This vulnerability (CVE-2026-42656) is a CWE-79 Cross-Site Scripting (XSS) flaw in Wasiliy Strecker's Contest Gallery software, affecting versions up to 28.1.6. It arises from improper neutralization of input during web page generation, allowing an attacker with subscriber-level privileges to inject malicious scripts. The CVSS 3.1 score is 6.5 (medium), reflecting network attack vector, low attack complexity, required privileges at the subscriber level, user interaction needed, and impacts on confidentiality, integrity, and availability at a low level. No known exploits are reported in the wild, and no vendor-provided patch or official remediation is currently documented.

Successful exploitation can lead to partial compromise of confidentiality, integrity, and availability of the affected system, potentially allowing execution of malicious scripts in the context of other users.
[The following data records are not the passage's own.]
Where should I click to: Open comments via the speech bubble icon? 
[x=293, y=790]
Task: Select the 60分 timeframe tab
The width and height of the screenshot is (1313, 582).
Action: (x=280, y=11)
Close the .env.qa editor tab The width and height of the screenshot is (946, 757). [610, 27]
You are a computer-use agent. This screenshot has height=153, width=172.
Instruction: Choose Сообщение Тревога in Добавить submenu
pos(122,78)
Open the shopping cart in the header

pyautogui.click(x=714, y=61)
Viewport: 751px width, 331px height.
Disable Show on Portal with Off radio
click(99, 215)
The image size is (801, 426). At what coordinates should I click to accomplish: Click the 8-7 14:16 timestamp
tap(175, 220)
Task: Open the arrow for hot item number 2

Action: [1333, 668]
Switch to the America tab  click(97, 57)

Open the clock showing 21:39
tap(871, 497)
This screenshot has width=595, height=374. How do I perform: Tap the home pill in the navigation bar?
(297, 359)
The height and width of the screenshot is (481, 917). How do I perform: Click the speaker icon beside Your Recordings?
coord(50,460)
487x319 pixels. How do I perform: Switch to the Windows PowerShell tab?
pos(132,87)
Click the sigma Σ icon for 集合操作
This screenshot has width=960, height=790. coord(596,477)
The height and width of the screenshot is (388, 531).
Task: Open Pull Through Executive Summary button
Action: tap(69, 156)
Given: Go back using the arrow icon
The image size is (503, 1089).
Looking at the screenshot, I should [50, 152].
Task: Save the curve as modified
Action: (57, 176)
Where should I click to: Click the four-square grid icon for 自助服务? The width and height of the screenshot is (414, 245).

This could result in session hijacking, data manipulation, or denial of service conditions. However, the attack requires subscriber privileges and user interaction, limiting the scope of impact.

Patch status is not yet confirmed — check the vendor advisory for current remediation guidance. Until an official fix is available, consider restricting subscriber input or applying web application firewall (WAF) rules to detect and block malicious script payloads related to this vulnerability. Monitor vendor channels for updates and patches.